Cellular Consequences of Pathway Dysfunction
Dysregulation in these molecular pathways collectively leads to motor neuron degeneration and death. When proteins like TDP-43, SOD1, or FUS misfold and aggregate, they form toxic clumps that disrupt normal cellular operations. This accumulation interferes with protein degradation and impairs essential molecule transport within motor neuron axons.
Issues with RNA processing, transport, and translation mean motor neurons cannot produce necessary proteins, leading to imbalances and a dysfunctional cellular environment. Excitotoxicity further damages motor neurons by overwhelming them with calcium ions, triggering destructive events.
Mitochondrial dysfunction deprives motor neurons of energy and increases oxidative stress, making them vulnerable to damage. As cellular insults accumulate, motor neurons become unhealthy and die. Non-neuronal cells like astrocytes and microglia, initially supportive, often become reactive as the disease progresses, contributing to a toxic environment that amplifies neuronal injury.
Pathway-Targeted Therapies
Understanding the complex pathways in ALS is important for developing effective treatments that intervene at specific points of dysfunction. Current strategies aim to slow disease progression or alleviate symptoms by targeting these molecular and cellular mechanisms.
Riluzole, an FDA-approved drug, primarily reduces glutamate levels and excitotoxicity, protecting motor neurons from excessive stimulation. Edaravone, another approved medication, acts as a free radical scavenger, targeting oxidative stress by reducing reactive oxygen species that contribute to cellular damage.

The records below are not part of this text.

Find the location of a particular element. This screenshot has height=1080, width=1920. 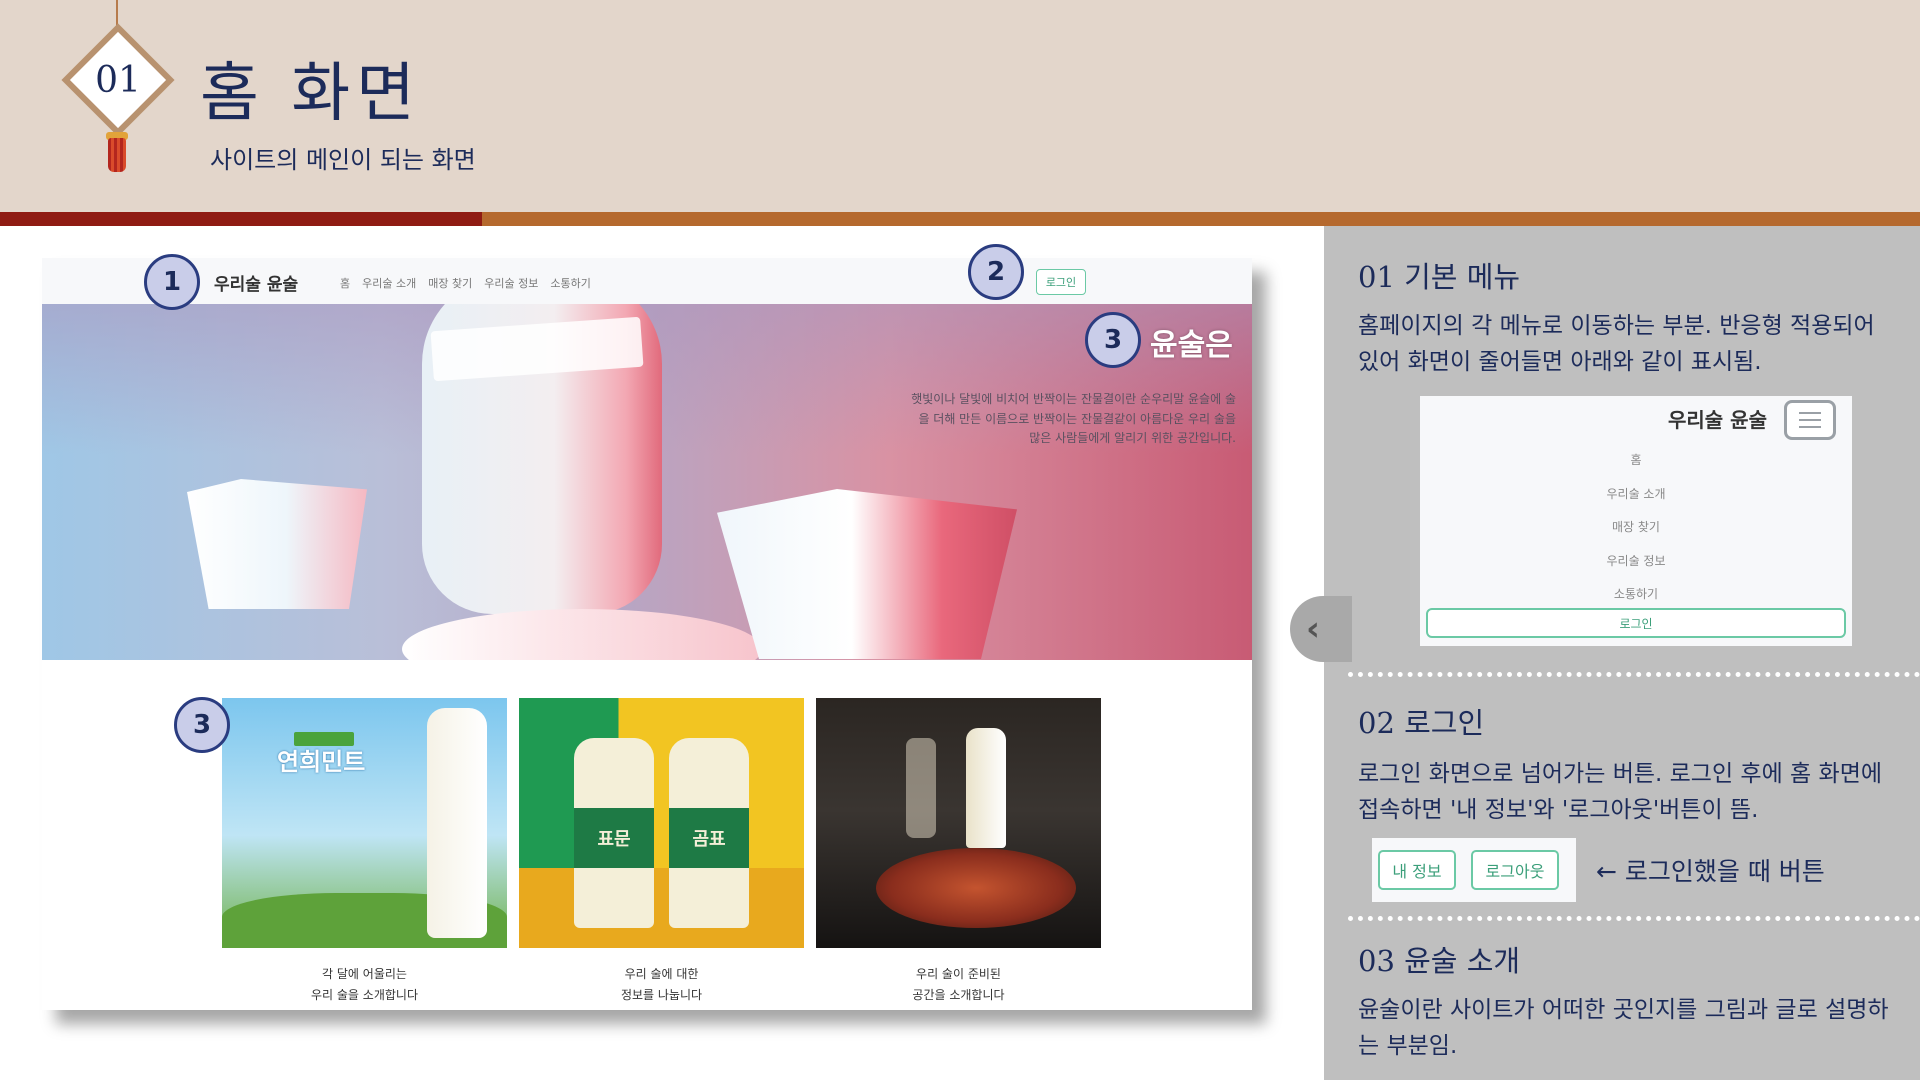

marker-3-cards: 3 is located at coordinates (202, 725).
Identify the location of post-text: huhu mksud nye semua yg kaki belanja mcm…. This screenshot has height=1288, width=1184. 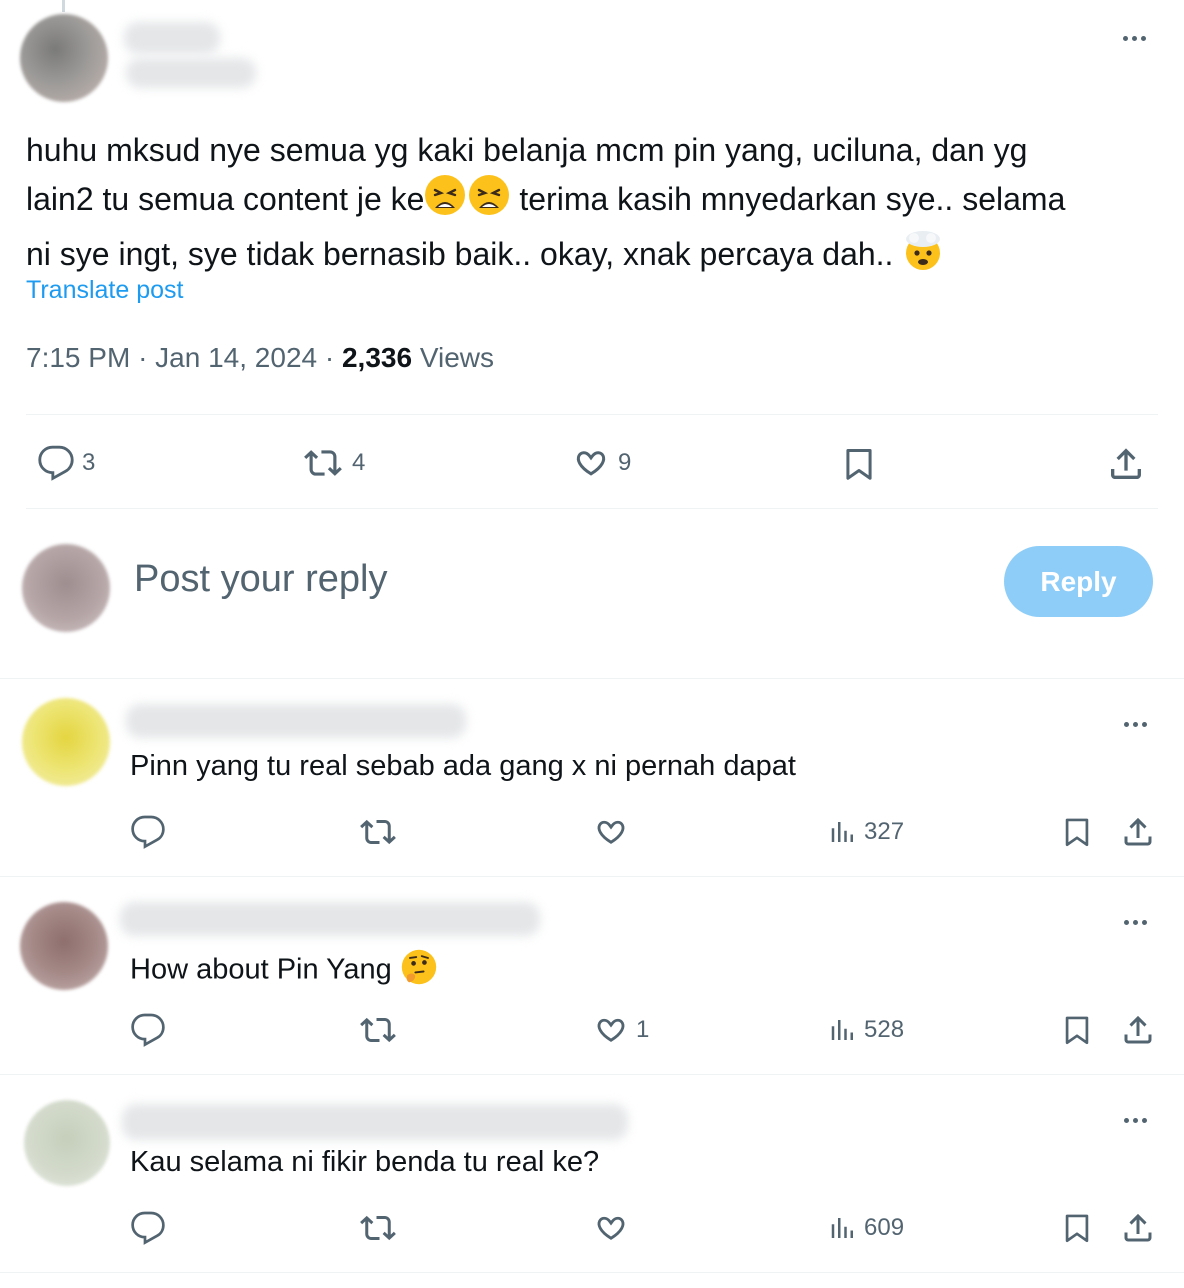
(596, 205).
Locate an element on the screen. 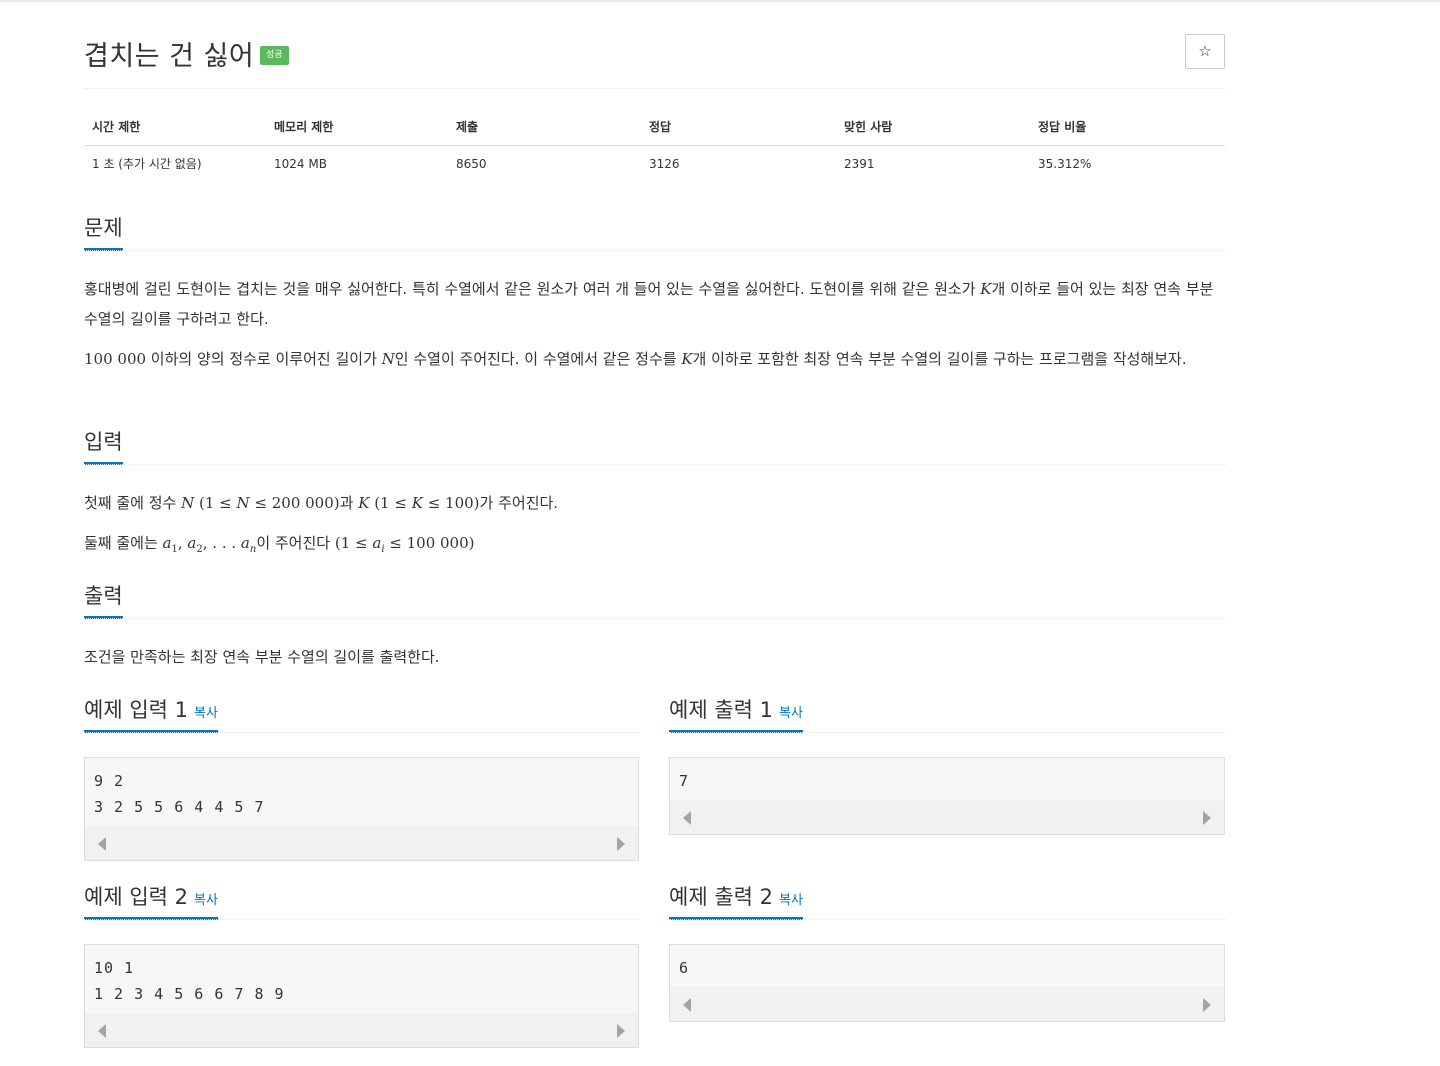 The image size is (1440, 1066). problem-section-header: 문제 is located at coordinates (654, 232).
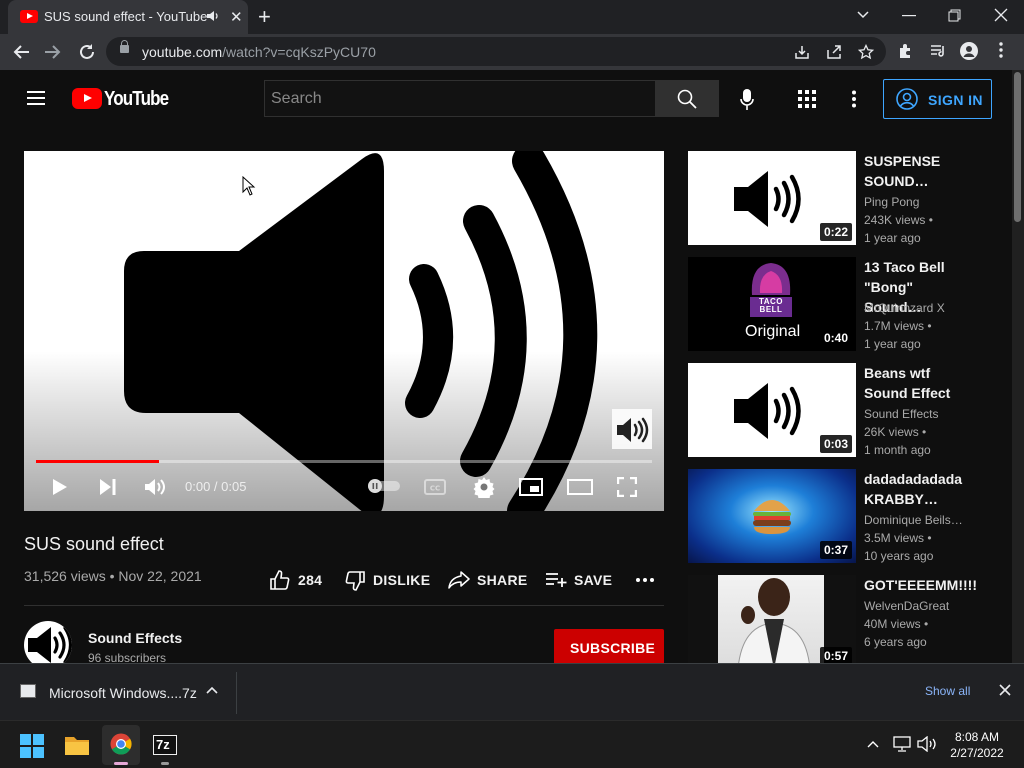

Emerging therapeutic approaches explore more targeted interventions, especially for familial ALS with known genetic mutations. Gene therapies, such as those for SOD1 mutations, aim to silence the production of toxic SOD1 protein using antisense oligonucleotides (ASOs). Tofersen, an ASO, is approved for ALS patients with SOD1 mutations, binding to SOD1 mRNA to inhibit toxic protein production. Other experimental treatments are also under investigation, including those correcting pathway defects like integrated stress responses or mitochondrial dysfunction.